Exercise prompt ▸ Within the records below, filter for lines carrying the word "About" and copy them.

──────── Data for analysis ────────

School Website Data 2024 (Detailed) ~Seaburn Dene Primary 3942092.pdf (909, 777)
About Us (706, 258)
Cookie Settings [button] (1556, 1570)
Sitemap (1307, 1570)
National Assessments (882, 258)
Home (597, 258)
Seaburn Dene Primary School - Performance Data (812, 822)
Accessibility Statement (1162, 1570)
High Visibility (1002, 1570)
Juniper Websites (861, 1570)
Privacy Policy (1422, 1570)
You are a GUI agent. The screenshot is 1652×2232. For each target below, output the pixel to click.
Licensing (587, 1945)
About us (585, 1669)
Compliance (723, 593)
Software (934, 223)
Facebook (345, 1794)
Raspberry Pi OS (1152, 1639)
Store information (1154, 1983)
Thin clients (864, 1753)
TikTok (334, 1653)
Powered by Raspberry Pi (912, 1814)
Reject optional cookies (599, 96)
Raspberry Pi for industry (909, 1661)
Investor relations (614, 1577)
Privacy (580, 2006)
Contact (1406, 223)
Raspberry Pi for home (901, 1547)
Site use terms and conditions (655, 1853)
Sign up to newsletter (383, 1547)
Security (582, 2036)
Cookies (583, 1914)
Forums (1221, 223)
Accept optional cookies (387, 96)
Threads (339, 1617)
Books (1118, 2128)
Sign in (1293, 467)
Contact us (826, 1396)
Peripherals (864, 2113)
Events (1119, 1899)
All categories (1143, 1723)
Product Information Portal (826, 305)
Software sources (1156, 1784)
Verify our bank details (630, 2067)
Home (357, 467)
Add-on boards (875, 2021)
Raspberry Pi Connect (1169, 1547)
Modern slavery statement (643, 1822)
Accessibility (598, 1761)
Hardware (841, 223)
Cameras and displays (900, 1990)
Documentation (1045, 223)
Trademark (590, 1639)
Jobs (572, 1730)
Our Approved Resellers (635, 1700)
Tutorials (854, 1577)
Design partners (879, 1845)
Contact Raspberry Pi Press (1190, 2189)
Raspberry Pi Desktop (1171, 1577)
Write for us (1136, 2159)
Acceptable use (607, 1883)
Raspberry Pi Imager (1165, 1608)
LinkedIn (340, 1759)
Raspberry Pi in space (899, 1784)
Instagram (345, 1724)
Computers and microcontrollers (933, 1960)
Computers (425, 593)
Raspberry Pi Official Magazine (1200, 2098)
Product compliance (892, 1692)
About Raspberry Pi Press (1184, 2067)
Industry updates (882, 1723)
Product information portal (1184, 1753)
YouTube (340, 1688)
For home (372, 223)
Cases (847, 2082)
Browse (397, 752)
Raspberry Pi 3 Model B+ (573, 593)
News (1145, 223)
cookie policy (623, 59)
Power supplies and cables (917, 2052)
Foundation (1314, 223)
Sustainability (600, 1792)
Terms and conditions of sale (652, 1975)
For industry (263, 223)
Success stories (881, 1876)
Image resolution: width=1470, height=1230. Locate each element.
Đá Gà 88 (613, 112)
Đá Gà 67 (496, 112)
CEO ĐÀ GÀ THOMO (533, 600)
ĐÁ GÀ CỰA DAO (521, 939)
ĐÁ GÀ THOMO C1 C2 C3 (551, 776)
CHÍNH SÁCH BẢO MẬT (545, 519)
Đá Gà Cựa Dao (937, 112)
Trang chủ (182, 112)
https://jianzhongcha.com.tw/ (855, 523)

────────

Result of this exercise ▸
About Us (706, 258)
About us (585, 1669)
About Raspberry Pi Press (1184, 2067)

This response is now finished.